Se acercaba el dieciséis de ese año. Los festejos patrios de antes fueron más bonitos de lo que ahora son. La noche del quince se daba el famoso grito, como se hace todavía. Era una gran fiesta en todos los pueblos. Pero la mera bullanga se soltaba el dieciséis. Primero era izada la bandera cuando amanecía. Después se esperaba la gente al desfile y cuando éste concluía había tantos eventos y espectáculos, que no se ajustaba uno. Carreras de bicicletas, carreras a pie, de velocidad y a campo traviesa. Había torneos de basquetbol y de voli en las canchas escolares. La unidad deportiva se saturaba con los campeonatos del beisbol y del futbol. Todo el día estaba montada la cartelera de las competencias deportivas. Nadie se aburría con estas justas.

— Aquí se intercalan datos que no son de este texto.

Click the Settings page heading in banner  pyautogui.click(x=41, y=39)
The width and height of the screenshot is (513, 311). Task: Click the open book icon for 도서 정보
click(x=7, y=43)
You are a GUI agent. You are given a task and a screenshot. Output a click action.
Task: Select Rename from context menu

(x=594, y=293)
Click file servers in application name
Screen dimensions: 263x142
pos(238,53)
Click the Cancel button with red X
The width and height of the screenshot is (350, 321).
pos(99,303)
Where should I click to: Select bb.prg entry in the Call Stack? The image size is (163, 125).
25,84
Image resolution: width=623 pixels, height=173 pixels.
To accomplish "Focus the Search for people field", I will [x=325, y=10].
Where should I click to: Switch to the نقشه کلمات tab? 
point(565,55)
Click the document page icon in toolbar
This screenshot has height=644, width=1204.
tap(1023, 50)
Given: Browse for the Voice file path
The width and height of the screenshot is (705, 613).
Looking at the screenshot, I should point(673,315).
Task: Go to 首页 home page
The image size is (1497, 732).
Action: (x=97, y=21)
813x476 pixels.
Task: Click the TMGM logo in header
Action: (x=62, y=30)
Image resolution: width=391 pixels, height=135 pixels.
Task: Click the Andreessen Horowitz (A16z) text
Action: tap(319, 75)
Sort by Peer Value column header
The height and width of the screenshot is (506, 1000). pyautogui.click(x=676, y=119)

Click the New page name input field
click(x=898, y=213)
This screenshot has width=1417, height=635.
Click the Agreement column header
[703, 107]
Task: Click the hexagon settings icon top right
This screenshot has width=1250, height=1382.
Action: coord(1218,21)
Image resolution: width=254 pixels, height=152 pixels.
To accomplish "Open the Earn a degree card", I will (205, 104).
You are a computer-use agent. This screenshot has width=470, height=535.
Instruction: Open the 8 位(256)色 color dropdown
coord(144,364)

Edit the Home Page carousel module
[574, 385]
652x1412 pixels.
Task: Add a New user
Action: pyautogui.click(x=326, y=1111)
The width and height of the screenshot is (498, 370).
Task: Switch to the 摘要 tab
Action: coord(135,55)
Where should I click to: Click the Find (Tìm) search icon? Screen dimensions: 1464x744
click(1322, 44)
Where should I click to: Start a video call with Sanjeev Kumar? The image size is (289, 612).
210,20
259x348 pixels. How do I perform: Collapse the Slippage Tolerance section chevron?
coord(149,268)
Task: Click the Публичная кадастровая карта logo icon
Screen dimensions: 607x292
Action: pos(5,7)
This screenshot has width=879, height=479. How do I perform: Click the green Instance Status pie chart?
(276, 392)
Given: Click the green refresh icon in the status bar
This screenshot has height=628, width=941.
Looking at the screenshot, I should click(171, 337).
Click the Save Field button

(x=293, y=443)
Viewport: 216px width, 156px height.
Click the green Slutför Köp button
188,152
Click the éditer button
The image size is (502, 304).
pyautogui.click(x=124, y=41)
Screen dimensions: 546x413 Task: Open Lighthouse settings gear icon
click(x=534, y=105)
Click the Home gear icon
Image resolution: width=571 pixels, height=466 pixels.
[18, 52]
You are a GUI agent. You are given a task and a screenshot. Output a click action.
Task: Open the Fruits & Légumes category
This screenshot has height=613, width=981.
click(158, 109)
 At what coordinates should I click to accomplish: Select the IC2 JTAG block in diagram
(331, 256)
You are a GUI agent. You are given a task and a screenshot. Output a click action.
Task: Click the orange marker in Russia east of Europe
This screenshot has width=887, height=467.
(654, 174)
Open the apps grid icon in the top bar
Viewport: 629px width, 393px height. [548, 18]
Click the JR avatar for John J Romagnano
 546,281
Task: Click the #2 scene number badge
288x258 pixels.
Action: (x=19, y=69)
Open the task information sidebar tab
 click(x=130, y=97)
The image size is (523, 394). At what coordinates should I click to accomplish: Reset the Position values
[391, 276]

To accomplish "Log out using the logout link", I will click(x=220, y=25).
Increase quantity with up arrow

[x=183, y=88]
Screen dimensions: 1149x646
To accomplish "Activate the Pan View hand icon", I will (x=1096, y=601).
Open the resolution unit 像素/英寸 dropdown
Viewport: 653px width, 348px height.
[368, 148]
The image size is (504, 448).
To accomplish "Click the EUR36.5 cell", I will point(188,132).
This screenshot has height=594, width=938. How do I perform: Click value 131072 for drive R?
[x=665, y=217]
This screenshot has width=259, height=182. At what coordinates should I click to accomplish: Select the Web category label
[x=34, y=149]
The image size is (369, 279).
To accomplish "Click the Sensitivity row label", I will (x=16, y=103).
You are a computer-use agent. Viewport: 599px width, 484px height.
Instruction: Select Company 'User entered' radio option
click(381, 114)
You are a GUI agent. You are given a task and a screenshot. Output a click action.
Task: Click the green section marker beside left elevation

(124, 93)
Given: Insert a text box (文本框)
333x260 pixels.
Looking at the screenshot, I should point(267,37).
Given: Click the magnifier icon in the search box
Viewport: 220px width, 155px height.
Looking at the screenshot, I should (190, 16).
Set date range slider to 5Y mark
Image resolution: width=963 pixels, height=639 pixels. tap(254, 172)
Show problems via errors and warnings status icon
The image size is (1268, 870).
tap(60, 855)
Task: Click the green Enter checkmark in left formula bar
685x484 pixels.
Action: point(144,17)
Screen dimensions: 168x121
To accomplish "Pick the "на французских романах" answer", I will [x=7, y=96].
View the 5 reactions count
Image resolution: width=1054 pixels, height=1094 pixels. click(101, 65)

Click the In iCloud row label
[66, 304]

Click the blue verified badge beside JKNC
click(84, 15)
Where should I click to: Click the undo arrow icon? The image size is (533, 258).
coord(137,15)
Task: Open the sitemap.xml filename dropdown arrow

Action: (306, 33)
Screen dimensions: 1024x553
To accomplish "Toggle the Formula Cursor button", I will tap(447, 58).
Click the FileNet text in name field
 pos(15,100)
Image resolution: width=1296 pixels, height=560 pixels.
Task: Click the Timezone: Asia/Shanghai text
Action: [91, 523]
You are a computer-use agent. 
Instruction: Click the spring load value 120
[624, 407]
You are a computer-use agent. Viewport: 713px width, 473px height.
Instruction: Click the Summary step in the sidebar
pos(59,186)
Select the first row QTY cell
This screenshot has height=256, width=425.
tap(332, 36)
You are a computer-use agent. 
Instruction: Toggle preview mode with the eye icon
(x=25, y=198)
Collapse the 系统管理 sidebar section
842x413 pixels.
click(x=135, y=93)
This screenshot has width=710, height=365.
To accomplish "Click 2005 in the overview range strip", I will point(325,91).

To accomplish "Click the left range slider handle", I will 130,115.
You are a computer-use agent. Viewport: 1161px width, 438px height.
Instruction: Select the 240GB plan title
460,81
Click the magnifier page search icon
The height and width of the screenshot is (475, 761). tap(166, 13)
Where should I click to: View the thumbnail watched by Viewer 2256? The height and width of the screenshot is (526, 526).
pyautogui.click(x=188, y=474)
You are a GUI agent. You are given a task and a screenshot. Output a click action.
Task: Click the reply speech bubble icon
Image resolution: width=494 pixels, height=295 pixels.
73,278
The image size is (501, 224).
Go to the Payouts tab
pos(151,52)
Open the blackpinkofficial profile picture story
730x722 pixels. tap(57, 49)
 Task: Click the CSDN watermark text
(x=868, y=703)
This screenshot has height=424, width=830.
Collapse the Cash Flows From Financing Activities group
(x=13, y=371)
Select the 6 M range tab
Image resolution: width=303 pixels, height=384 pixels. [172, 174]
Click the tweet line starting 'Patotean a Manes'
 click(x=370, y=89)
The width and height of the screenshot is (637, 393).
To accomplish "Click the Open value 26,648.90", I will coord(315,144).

Había algo antes que hacía distintas las cosas y que, al perderse, las ha cambiado mucho. Por ejemplo, no se observaba la famosa ley seca. En el campo, los deportistas sacaban la casta para llevarse la competencia, pero los espectadores no teníamos ninguna prisa en vaciar las botellas de cerveza que nos arrimaban. Y como era tan barata la bebida, disparaba uno y otro indistintamente, sin fijarse en costos. Era un placer colectivo invitar y ser invitado. Así que por las tardes, ya bien ingeridas las copas, la gente se reunía en el jardín a gozar de los espectáculos municipales que paraban hasta entrada la noche. Había juegos de palo encebado, de puerco encebado, de kermeses en el jardín, de bailes en los casinos. También había carreras de caballos y jaripeos. Era un verdadero día de fiesta. No podía uno perderse un dieciséis, siendo paisano.